Presented at the 2011 Society for Academic Emergency Medicine annual meeting, Boston, MA, June 2011.
Synchronous Collection of Multisource Feedback Evaluations Does Not Increase Inter-rater Reliability
Article first published online: 14 OCT 2011
© 2011 by the Society for Academic Emergency Medicine
Academic Emergency Medicine
Special Issue: CORD/CDEM Educational Advances Supplement
Volume 18, Issue Supplement s2, pages S65–S70, October 2011
How to Cite
Garra, G. and Thode, H. (2011), Synchronous Collection of Multisource Feedback Evaluations Does Not Increase Inter-rater Reliability. Academic Emergency Medicine, 18: S65–S70. doi: 10.1111/j.1553-2712.2011.01162.x
The authors have no relevant financial information or potential conflicts of interest to disclose.
Supervising Editor: Terry Kowalenko, MD.
- Issue published online: 14 OCT 2011
- Article first published online: 14 OCT 2011
- Received April 11, 2011; revision received June 21, 2011; accepted June 28, 2011.

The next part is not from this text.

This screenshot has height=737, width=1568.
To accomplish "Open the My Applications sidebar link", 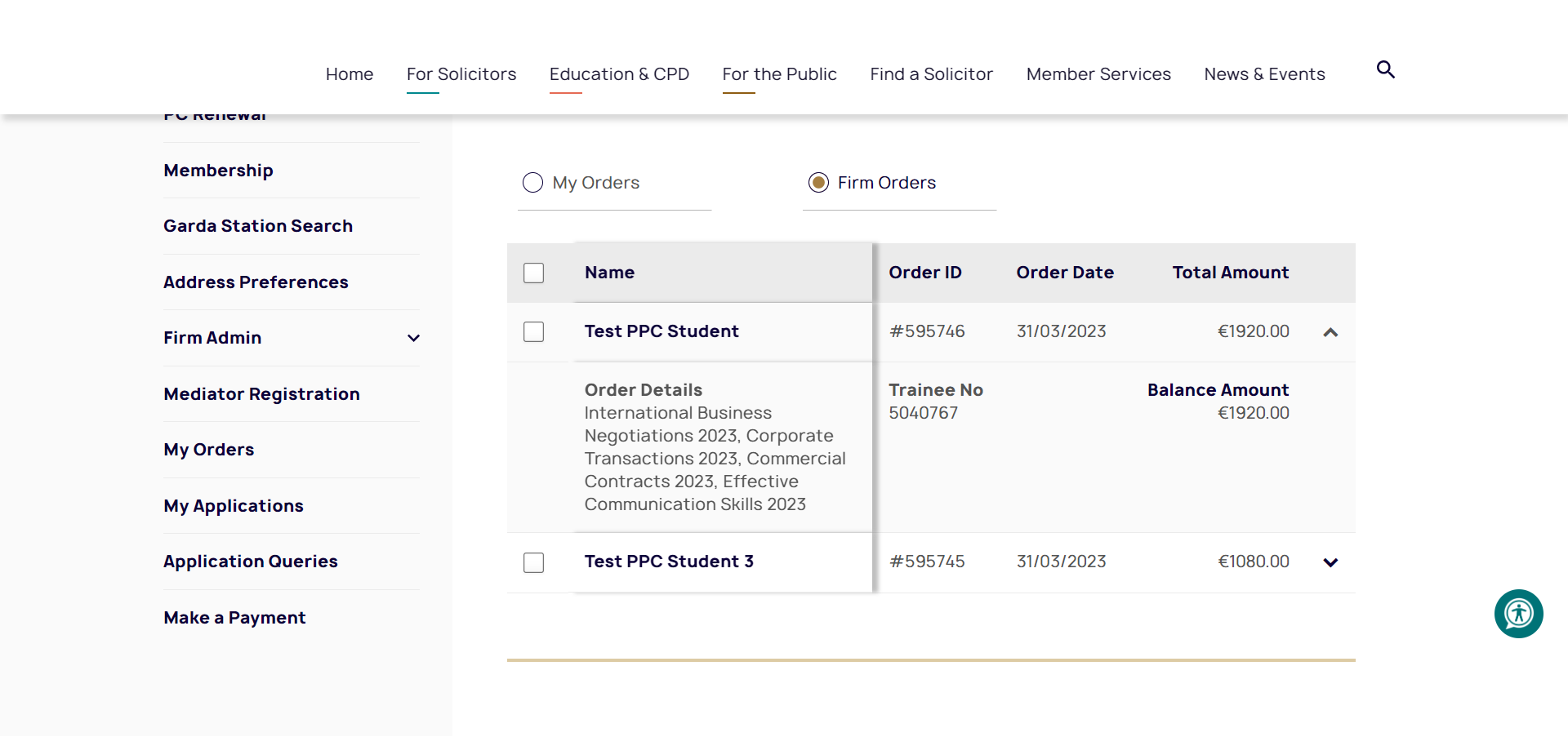I will click(x=234, y=506).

ACADEMIC EMERGENCY MEDICINE 2011; 18:S65–S70 © 2011 by the Society for Academic Emergency Medicine
Objectives: Most multisource feedback (MSF) evaluations are performed asynchronously, with raters reflecting on the subject’s behavior. Numerous studies have demonstrated poor inter-rater reliability of MSF. This may be due to cognitive biases that are inherent in such a process. We sought to determine if within- and between-rater group reliability is increased when evaluations are gathered synchronously and relate to a specific patient interaction.

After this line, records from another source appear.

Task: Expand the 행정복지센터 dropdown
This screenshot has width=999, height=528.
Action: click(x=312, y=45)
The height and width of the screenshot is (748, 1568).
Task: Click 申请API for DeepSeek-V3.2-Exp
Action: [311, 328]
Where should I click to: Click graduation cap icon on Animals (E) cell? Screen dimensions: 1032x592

Methods: This was a survey at a university emergency department (ED) of 30 emergency medicine (EM) residents. ED nurses and faculty anonymously participated in asynchronous MSF assessment of resident performance from February to April 2010 using a Web-based survey, the Emergency Medicine Humanism Scale (EM-HS). In May 2010, a second round of MSF collection was conducted in the ED. At the conclusion of patient encounters, the EM-HS was synchronously obtained from ED nurses and faculty. Evaluators were instructed to assess the resident based on the patient encounter, placing aside any preconceptions of resident performance, attitude, or behavior. Evaluators rated resident performance using a 1–9 scale (“needs improvement” to “outstanding”). The mean rating for each of the questions and the total score provided by each evaluator class was calculated for each EM resident. Differences between the asynchronous and synchronous ratings were compared with t-tests. Pearson correlations were used to measure agreement in scores within and between nurse and faculty rater groups. Correlations > 0.70 were deemed acceptable and are reported with 95% confidence intervals (CIs).

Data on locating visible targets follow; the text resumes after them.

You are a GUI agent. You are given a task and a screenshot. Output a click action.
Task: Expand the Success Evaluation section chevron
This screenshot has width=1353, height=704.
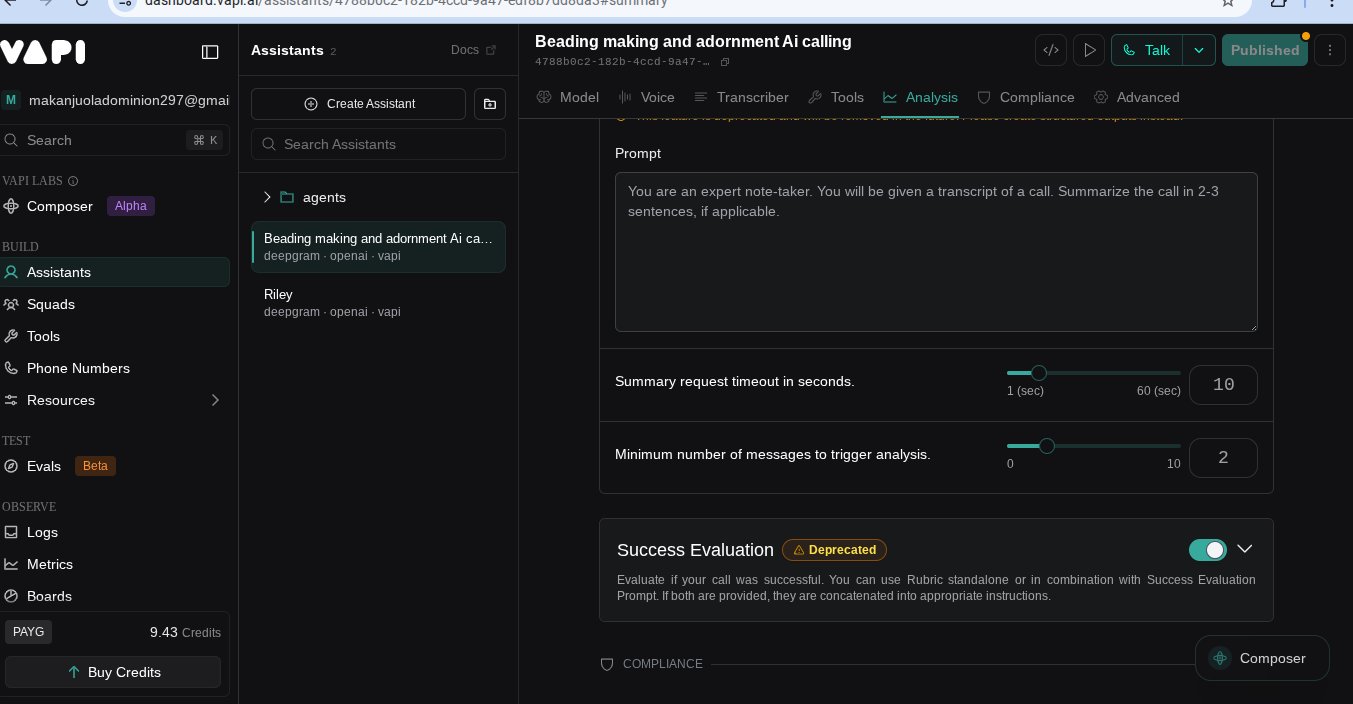[x=1245, y=549]
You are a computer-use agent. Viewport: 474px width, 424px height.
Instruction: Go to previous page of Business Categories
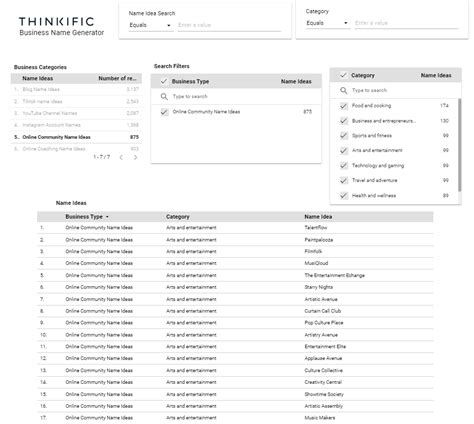tap(121, 157)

Results: Twenty-one of 30 residents had assessments collected by both asynchronous and synchronous methods. A total of 699 Web-based (asynchronous) assessments were completed by nurses and 149 by faculty. Synchronous nurse and faculty assessments were obtained in 105 resident–patient encounters. There was no difference in faculty ratings between the MSF collection methods. Nurses assigned slightly (but significantly) higher ratings during synchronous collection. Correlation of the total MSF score between asynchronous and synchronous feedback collection methods within the faculty rater group was poor (0.18, 95% CI = −0.22 to 0.60). Correlation of the total MSF score between asynchronous and synchronous feedback collection methods within nurse rater groups was moderate (0.63, 95% CI = 0.27 to 0.83). Correlations between faculty–nurse rater groups for the total MSF collected asynchronously and synchronously were moderate (0.39, 95% CI = −0.05 to 0.7; and 0.44, 95% CI 0.01 to 0.73, respectively).
Conclusions: Synchronous collection of MSF did not provide clinically different EM-HS scores within rater groups and did not result in improved correlations. Our small, single-center study supports asynchronous collection of MSF.